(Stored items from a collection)
▽

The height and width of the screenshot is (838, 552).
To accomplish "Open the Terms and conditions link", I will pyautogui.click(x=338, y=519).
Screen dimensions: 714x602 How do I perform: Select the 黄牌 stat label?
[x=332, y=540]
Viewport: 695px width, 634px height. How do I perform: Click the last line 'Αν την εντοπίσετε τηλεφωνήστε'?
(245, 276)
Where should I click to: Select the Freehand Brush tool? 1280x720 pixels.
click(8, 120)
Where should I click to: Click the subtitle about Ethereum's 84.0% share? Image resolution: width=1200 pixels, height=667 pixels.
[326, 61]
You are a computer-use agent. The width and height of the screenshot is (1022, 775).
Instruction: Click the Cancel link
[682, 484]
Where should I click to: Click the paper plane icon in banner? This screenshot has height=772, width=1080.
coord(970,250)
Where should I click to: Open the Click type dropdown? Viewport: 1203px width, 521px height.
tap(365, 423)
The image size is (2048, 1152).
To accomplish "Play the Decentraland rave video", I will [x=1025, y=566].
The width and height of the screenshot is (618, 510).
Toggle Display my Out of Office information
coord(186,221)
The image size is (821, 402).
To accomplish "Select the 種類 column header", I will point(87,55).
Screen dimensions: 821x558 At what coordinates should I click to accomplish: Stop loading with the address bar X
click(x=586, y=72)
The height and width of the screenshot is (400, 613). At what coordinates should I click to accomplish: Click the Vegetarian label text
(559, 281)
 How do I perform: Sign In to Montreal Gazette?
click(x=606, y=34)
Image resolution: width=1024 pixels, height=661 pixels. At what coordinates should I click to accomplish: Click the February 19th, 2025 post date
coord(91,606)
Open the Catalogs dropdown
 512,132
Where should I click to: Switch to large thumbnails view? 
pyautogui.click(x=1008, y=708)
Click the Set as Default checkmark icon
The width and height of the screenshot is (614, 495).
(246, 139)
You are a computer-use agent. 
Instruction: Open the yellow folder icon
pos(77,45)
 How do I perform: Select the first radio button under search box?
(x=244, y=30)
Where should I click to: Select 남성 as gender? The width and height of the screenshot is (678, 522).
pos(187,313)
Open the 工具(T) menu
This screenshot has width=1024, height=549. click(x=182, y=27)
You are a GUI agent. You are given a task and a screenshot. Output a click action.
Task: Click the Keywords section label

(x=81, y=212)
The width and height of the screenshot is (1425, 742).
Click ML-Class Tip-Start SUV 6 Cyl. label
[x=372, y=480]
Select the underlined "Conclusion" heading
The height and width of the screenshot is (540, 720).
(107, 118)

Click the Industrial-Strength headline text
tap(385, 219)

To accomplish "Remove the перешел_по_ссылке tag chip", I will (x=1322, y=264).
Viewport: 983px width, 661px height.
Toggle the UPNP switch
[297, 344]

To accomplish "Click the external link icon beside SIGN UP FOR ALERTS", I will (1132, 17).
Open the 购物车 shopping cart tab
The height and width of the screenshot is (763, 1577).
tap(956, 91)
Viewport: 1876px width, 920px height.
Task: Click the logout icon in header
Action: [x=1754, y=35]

△

▶ **EXERCISE DETAILS**: Write the data out once more. Keep every word the same.

▶ **EXERCISE RESPONSE**:
The height and width of the screenshot is (838, 552).
To accomplish "Open the Terms and conditions link", I will pyautogui.click(x=338, y=519).
Screen dimensions: 714x602 How do I perform: Select the 黄牌 stat label?
[x=332, y=540]
Viewport: 695px width, 634px height. How do I perform: Click the last line 'Αν την εντοπίσετε τηλεφωνήστε'?
(245, 276)
Where should I click to: Select the Freehand Brush tool? 1280x720 pixels.
click(8, 120)
Where should I click to: Click the subtitle about Ethereum's 84.0% share? Image resolution: width=1200 pixels, height=667 pixels.
[326, 61]
You are a computer-use agent. The width and height of the screenshot is (1022, 775).
Instruction: Click the Cancel link
[682, 484]
Where should I click to: Click the paper plane icon in banner? This screenshot has height=772, width=1080.
coord(970,250)
Where should I click to: Open the Click type dropdown? Viewport: 1203px width, 521px height.
tap(365, 423)
The image size is (2048, 1152).
To accomplish "Play the Decentraland rave video", I will [x=1025, y=566].
The width and height of the screenshot is (618, 510).
Toggle Display my Out of Office information
coord(186,221)
The image size is (821, 402).
To accomplish "Select the 種類 column header", I will point(87,55).
Screen dimensions: 821x558 At what coordinates should I click to accomplish: Stop loading with the address bar X
click(x=586, y=72)
The height and width of the screenshot is (400, 613). At what coordinates should I click to accomplish: Click the Vegetarian label text
(559, 281)
 How do I perform: Sign In to Montreal Gazette?
click(x=606, y=34)
Image resolution: width=1024 pixels, height=661 pixels. At what coordinates should I click to accomplish: Click the February 19th, 2025 post date
coord(91,606)
Open the Catalogs dropdown
 512,132
Where should I click to: Switch to large thumbnails view? 
pyautogui.click(x=1008, y=708)
Click the Set as Default checkmark icon
The width and height of the screenshot is (614, 495).
(246, 139)
You are a computer-use agent. 
Instruction: Open the yellow folder icon
pos(77,45)
 How do I perform: Select the first radio button under search box?
(x=244, y=30)
Where should I click to: Select 남성 as gender? The width and height of the screenshot is (678, 522).
pos(187,313)
Open the 工具(T) menu
This screenshot has width=1024, height=549. click(x=182, y=27)
You are a GUI agent. You are given a task and a screenshot. Output a click action.
Task: Click the Keywords section label

(x=81, y=212)
The width and height of the screenshot is (1425, 742).
Click ML-Class Tip-Start SUV 6 Cyl. label
[x=372, y=480]
Select the underlined "Conclusion" heading
The height and width of the screenshot is (540, 720).
(107, 118)

Click the Industrial-Strength headline text
tap(385, 219)

To accomplish "Remove the перешел_по_ссылке tag chip", I will (x=1322, y=264).
Viewport: 983px width, 661px height.
Toggle the UPNP switch
[297, 344]

To accomplish "Click the external link icon beside SIGN UP FOR ALERTS", I will (1132, 17).
Open the 购物车 shopping cart tab
The height and width of the screenshot is (763, 1577).
tap(956, 91)
Viewport: 1876px width, 920px height.
Task: Click the logout icon in header
Action: [x=1754, y=35]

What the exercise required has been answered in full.